== Your objective ==
One number is the whole answer: how many lines of the material hold "agent".

*** Input records ***

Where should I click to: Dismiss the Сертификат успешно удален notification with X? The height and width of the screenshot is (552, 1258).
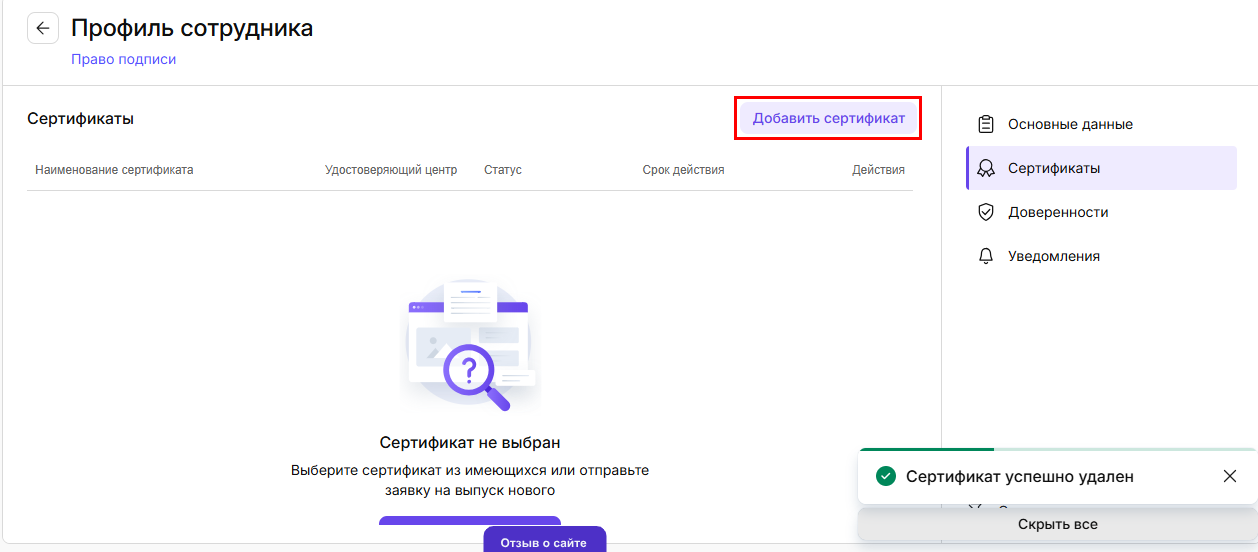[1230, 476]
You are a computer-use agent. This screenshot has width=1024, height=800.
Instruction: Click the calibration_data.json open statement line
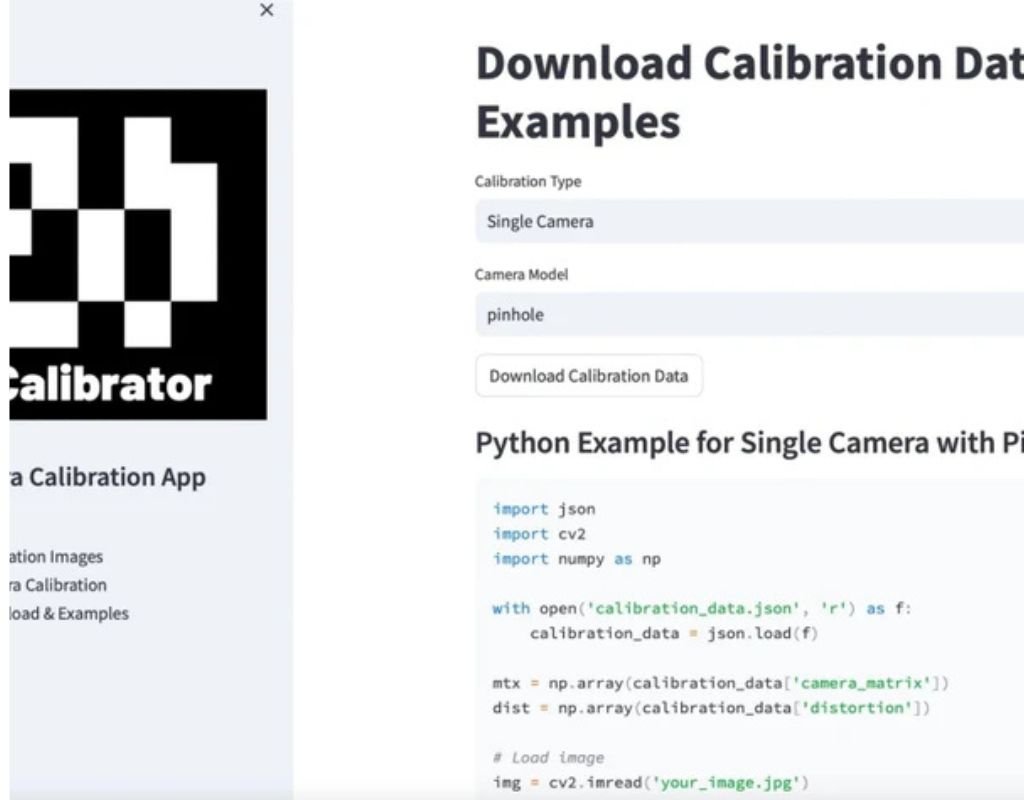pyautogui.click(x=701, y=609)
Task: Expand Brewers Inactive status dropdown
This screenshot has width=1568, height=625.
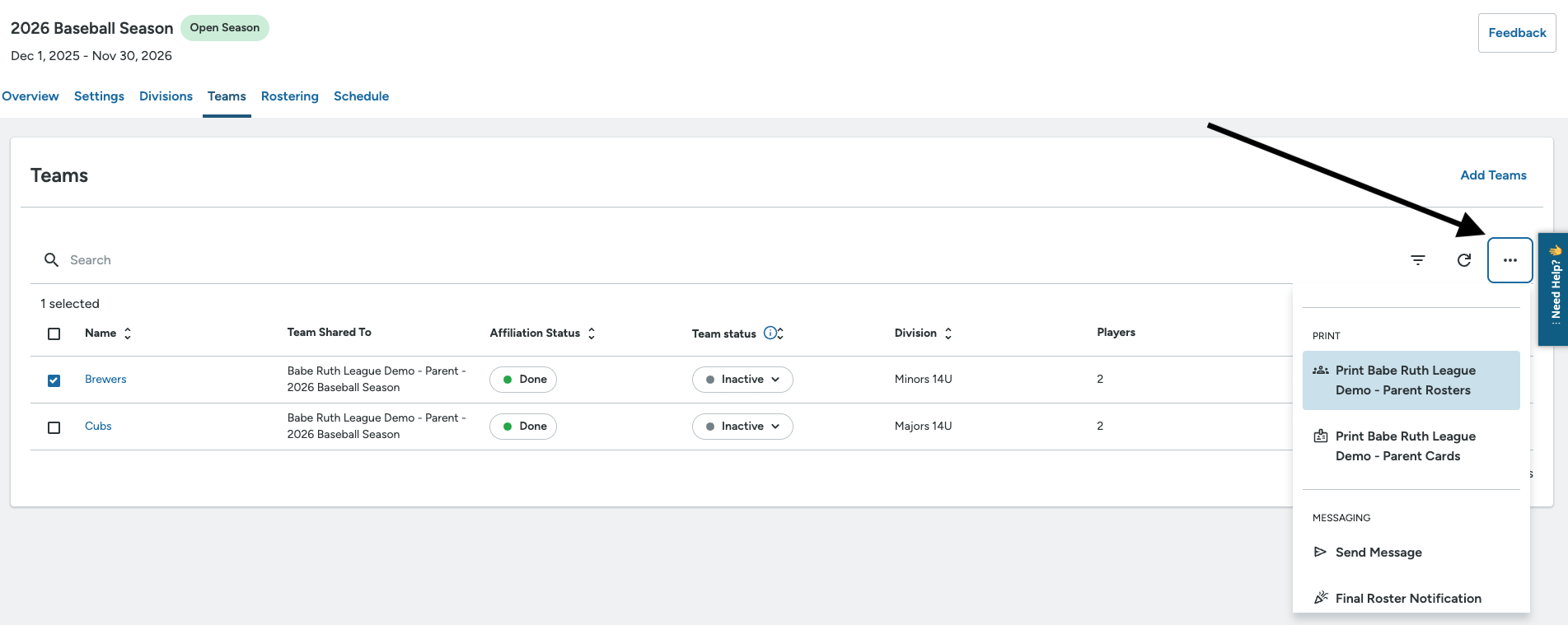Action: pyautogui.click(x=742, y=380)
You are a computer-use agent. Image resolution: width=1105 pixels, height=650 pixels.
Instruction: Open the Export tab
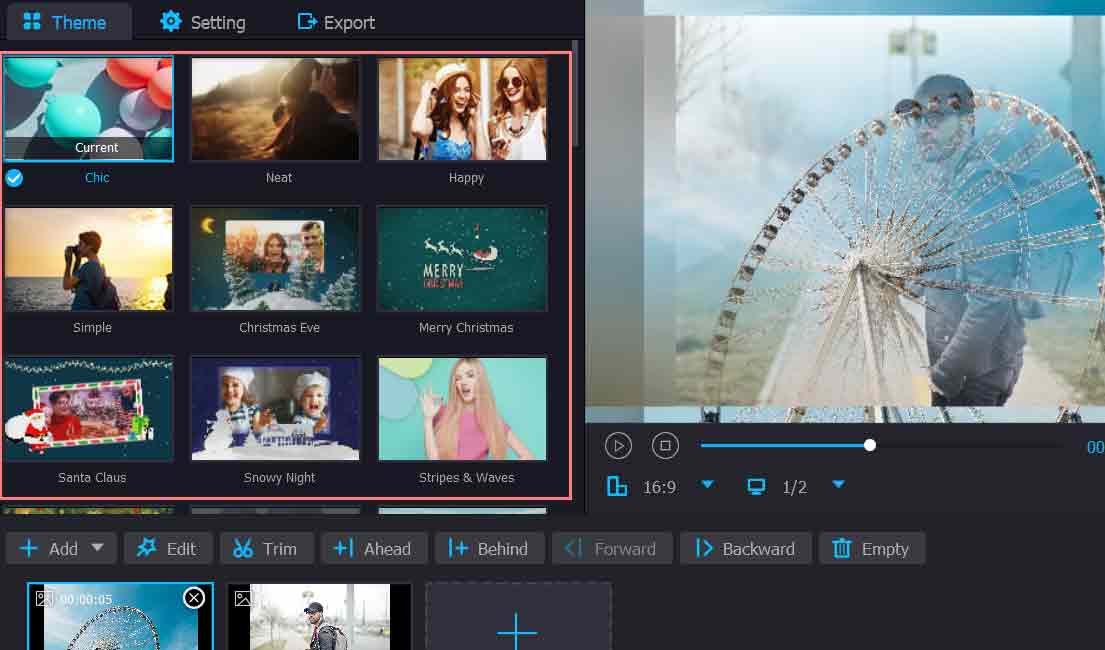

*** End of Input records ***

== Answer space ==
2